I sort of gave up on it because I found that ADIOS relies strongly on knowing where the sentence boundaries are. Of course, on the word level, this is no problem…

I would be very interested in hearing about pre-parsing strategies. I’ve always been a little too lazy to to get too deep into the specifics of transcription and just used whatever EVA transcription seemed reasonable for quick experiments.
nickpelling on November 25, 2010 at 12:12 am said:

Peter: I’ve spent years trying to work out how Voynichese should be pre-parsed, because I think this runs right to the heart of its cryptological challenge.

The first parsing level is that EVA was deliberately designed to be a stroke-based transcription, so there’s a high probability that ch / sh / ckh / cth / cph / cfh / eeee / eee / ee all represent individual glyphs (the Voy-101 transcription transcribes all these as individual glyphs for this reason).

The second parsing level is that I think we’re looking at a verbosely enciphered scribal shorthand (where the brevity gained from the contraction & abbreviation is cancelled out by the verbose expansion) based around o/a/y, and hence groups like qo / ok / ot / op / of / ockh / octh / ocph / ocfh / ol / or / om / al / ar / air / aiir / aiiir / an / ain / aiin / aiiin / am / yk / yt / yp / yf / yckh / ycth / ycph / ycfh / eo all encipher individual tokens (but be sure to parse qo first, as ‘qok’ = ‘qo’ + ‘k’, not ‘q’ + ‘ok’).

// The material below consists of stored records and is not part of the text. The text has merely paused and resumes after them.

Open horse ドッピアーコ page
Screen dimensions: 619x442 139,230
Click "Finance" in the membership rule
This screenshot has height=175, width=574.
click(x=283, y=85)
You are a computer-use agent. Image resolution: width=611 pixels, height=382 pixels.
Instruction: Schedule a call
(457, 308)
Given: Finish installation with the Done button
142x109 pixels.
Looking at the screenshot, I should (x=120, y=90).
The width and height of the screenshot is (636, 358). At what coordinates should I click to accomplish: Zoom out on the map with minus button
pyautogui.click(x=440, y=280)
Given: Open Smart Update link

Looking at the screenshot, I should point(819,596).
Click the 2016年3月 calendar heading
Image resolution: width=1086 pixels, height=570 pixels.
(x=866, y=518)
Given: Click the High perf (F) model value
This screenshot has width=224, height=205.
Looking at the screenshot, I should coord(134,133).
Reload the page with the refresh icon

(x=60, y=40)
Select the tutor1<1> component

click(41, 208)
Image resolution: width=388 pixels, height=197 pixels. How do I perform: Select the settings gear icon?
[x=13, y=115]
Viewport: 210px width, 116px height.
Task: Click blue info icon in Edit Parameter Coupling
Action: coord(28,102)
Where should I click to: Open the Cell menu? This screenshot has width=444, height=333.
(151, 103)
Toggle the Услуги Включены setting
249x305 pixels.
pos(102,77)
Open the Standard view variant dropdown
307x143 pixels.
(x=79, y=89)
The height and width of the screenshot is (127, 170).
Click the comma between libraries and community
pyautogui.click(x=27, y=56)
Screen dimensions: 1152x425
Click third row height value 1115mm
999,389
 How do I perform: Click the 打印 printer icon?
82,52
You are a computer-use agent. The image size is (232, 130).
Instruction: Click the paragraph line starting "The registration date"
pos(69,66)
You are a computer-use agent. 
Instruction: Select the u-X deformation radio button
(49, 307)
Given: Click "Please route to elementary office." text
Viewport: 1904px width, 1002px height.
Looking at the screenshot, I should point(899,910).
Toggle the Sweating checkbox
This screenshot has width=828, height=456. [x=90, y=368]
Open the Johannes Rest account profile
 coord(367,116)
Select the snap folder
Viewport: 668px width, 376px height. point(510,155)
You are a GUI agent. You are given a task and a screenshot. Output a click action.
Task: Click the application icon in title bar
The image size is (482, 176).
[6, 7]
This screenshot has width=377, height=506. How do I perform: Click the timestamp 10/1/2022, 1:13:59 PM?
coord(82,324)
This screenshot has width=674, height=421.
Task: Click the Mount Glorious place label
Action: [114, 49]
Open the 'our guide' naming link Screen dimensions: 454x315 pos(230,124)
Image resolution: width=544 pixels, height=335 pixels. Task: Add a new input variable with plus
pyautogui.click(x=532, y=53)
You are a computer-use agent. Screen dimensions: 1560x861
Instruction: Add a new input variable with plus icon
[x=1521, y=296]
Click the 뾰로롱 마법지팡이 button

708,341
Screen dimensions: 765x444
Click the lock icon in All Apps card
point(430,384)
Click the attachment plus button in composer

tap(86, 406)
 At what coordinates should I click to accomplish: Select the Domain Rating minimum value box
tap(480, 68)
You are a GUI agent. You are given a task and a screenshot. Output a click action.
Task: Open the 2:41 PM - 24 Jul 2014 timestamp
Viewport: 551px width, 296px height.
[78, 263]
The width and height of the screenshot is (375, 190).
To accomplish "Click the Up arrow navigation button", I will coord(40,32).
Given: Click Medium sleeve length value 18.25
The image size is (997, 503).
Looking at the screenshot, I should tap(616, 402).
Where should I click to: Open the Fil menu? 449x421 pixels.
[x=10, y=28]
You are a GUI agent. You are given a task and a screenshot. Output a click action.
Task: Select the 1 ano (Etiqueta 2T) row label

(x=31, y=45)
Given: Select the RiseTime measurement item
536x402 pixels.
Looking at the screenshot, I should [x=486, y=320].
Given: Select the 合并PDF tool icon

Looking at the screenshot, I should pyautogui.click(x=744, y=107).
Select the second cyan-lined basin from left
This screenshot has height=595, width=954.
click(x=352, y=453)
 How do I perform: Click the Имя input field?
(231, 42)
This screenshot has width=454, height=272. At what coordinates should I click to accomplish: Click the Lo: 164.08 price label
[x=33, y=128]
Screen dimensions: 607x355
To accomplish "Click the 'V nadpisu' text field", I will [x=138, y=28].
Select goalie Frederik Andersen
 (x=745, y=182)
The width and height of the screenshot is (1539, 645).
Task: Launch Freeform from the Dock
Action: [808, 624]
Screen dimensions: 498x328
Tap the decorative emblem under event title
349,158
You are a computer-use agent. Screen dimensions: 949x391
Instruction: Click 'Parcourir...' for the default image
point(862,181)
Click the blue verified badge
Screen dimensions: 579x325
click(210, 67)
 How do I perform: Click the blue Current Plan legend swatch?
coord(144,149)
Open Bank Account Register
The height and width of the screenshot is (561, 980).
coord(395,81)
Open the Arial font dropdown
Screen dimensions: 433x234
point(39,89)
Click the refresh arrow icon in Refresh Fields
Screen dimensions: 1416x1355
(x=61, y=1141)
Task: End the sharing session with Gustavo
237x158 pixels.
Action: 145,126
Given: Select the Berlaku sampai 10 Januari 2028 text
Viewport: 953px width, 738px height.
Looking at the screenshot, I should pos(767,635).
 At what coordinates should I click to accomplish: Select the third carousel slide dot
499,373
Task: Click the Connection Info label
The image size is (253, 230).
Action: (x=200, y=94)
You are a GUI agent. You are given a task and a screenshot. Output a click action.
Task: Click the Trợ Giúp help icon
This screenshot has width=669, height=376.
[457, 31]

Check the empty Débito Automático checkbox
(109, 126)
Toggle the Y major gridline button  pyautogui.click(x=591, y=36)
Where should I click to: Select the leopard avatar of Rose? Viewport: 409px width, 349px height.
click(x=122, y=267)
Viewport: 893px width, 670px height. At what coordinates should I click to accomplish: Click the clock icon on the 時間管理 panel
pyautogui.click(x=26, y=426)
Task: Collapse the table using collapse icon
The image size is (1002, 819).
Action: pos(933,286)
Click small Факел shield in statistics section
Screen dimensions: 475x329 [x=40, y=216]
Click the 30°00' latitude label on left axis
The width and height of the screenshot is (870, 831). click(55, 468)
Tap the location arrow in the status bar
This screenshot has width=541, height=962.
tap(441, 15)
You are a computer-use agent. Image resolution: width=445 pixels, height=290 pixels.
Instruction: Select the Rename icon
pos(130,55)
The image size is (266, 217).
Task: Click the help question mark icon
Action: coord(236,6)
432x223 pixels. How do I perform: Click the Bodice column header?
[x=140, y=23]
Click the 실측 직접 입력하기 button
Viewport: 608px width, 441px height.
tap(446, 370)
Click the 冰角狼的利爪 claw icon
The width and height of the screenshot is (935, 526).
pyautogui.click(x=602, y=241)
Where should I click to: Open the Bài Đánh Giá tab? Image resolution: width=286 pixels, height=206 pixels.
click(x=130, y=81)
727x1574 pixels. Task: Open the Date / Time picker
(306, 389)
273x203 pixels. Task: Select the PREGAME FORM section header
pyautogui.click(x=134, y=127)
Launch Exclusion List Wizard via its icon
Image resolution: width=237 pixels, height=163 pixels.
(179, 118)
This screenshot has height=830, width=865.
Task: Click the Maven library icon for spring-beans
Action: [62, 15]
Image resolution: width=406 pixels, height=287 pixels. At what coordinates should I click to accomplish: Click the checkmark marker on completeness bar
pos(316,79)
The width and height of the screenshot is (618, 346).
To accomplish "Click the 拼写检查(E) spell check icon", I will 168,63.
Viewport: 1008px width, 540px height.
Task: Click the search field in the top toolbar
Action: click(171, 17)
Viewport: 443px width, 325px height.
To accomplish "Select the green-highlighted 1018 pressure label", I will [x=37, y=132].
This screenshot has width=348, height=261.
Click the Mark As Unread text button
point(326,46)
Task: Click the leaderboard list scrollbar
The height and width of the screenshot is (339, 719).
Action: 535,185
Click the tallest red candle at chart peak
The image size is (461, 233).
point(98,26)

Just so you know, my prediction is that ‘d’ codes for a ‘contraction’ token, ‘-y’ for an ‘abbreviation’ token, and a[i][i][i]n for Arabic digits (in some way), while ‘l-‘ in Currier B is an optional equivalent to ‘ol-‘ in Currier A.

The third parsing level is that, apparently because ol / or / al / ar often appear next to each other, the encipherer occasionally inserts a space inside the pairs, apparently to break up the visual pattern. Hence I suspect that any occurrences of o.l / o.r / a.l / a.r should first be reduced to ol / or / al / ar in order to undo this transform.

Hence, what I’m suggesting is that it is the pervasiveness of the o/a/y groups that causes automatic rule finders (and similar Markov state machine inference engines) to find no obvious word structure: so if you pre-parse these out, I’m pretty sure that a whole deeper level of word structure will present itself.

Hope this is a help!
tim t on November 25, 2010 at 11:05 am said:

Hello Nick,

A small point (which has been covered somewhat before), but wouldn’t one way to “tighten up” the word model, is to try and de-conflict the symbols that could never fit the model (ie resolve the “end of line” dependent symbols into plausible existing symbols).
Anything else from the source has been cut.